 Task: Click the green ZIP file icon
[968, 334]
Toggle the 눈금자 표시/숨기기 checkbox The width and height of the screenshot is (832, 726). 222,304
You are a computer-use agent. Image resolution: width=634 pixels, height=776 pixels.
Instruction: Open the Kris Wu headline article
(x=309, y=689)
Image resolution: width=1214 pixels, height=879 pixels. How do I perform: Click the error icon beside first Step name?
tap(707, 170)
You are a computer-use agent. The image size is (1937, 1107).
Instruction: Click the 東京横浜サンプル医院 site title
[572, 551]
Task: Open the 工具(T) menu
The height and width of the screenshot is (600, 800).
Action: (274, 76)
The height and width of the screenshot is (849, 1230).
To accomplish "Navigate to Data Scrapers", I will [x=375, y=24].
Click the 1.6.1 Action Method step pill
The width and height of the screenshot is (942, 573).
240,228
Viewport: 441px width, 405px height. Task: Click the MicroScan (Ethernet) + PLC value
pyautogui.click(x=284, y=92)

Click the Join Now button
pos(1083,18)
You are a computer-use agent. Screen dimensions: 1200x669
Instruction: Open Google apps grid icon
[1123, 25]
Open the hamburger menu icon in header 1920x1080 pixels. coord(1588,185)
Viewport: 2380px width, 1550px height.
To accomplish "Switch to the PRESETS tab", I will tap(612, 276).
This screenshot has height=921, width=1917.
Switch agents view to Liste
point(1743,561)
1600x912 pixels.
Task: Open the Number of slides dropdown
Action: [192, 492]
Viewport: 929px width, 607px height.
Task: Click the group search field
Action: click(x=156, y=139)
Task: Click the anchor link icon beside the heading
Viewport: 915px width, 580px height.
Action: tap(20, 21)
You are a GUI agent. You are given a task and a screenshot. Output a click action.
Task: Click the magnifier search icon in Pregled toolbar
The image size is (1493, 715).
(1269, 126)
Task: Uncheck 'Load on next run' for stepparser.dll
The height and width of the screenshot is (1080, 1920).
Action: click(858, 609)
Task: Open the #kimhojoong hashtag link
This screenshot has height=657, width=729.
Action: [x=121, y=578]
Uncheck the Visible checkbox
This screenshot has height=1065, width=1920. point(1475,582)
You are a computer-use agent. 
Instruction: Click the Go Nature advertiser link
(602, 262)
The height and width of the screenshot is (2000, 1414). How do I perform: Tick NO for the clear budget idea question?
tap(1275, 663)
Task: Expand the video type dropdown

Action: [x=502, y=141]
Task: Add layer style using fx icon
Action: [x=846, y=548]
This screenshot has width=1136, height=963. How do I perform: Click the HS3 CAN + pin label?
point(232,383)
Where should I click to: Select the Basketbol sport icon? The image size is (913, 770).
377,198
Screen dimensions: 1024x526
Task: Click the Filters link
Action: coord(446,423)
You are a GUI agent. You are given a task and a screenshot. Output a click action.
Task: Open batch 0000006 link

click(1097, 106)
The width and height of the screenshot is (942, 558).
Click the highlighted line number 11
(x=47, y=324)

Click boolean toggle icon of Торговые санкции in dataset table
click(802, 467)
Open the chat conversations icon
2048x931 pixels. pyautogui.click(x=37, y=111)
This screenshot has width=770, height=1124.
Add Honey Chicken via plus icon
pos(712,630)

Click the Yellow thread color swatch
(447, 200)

---------------

=== Given task ===
Please update the lines above by replacing "computer-use agent" with "desktop automation agent" wherever it occurs, leaving everything else unchanged.

=== Result ===
 Task: Click the green ZIP file icon
[968, 334]
Toggle the 눈금자 표시/숨기기 checkbox The width and height of the screenshot is (832, 726). 222,304
You are a desktop automation agent. Image resolution: width=634 pixels, height=776 pixels.
Instruction: Open the Kris Wu headline article
(x=309, y=689)
Image resolution: width=1214 pixels, height=879 pixels. How do I perform: Click the error icon beside first Step name?
tap(707, 170)
You are a desktop automation agent. The image size is (1937, 1107).
Instruction: Click the 東京横浜サンプル医院 site title
[572, 551]
Task: Open the 工具(T) menu
The height and width of the screenshot is (600, 800).
Action: (274, 76)
The height and width of the screenshot is (849, 1230).
To accomplish "Navigate to Data Scrapers", I will [x=375, y=24].
Click the 1.6.1 Action Method step pill
The width and height of the screenshot is (942, 573).
240,228
Viewport: 441px width, 405px height. Task: Click the MicroScan (Ethernet) + PLC value
pyautogui.click(x=284, y=92)

Click the Join Now button
pos(1083,18)
You are a desktop automation agent. Screen dimensions: 1200x669
Instruction: Open Google apps grid icon
[1123, 25]
Open the hamburger menu icon in header 1920x1080 pixels. coord(1588,185)
Viewport: 2380px width, 1550px height.
To accomplish "Switch to the PRESETS tab", I will tap(612, 276).
This screenshot has height=921, width=1917.
Switch agents view to Liste
point(1743,561)
1600x912 pixels.
Task: Open the Number of slides dropdown
Action: [192, 492]
Viewport: 929px width, 607px height.
Task: Click the group search field
Action: click(x=156, y=139)
Task: Click the anchor link icon beside the heading
Viewport: 915px width, 580px height.
Action: tap(20, 21)
You are a GUI agent. You are given a task and a screenshot. Output a click action.
Task: Click the magnifier search icon in Pregled toolbar
The image size is (1493, 715).
(1269, 126)
Task: Uncheck 'Load on next run' for stepparser.dll
The height and width of the screenshot is (1080, 1920).
Action: click(858, 609)
Task: Open the #kimhojoong hashtag link
This screenshot has height=657, width=729.
Action: [x=121, y=578]
Uncheck the Visible checkbox
This screenshot has height=1065, width=1920. point(1475,582)
You are a desktop automation agent. 
Instruction: Click the Go Nature advertiser link
(602, 262)
The height and width of the screenshot is (2000, 1414). How do I perform: Tick NO for the clear budget idea question?
tap(1275, 663)
Task: Expand the video type dropdown

Action: [x=502, y=141]
Task: Add layer style using fx icon
Action: [x=846, y=548]
This screenshot has width=1136, height=963. How do I perform: Click the HS3 CAN + pin label?
point(232,383)
Where should I click to: Select the Basketbol sport icon? The image size is (913, 770).
377,198
Screen dimensions: 1024x526
Task: Click the Filters link
Action: coord(446,423)
You are a GUI agent. You are given a task and a screenshot. Output a click action.
Task: Open batch 0000006 link

click(1097, 106)
The width and height of the screenshot is (942, 558).
Click the highlighted line number 11
(x=47, y=324)

Click boolean toggle icon of Торговые санкции in dataset table
click(802, 467)
Open the chat conversations icon
2048x931 pixels. pyautogui.click(x=37, y=111)
This screenshot has width=770, height=1124.
Add Honey Chicken via plus icon
pos(712,630)

Click the Yellow thread color swatch
(447, 200)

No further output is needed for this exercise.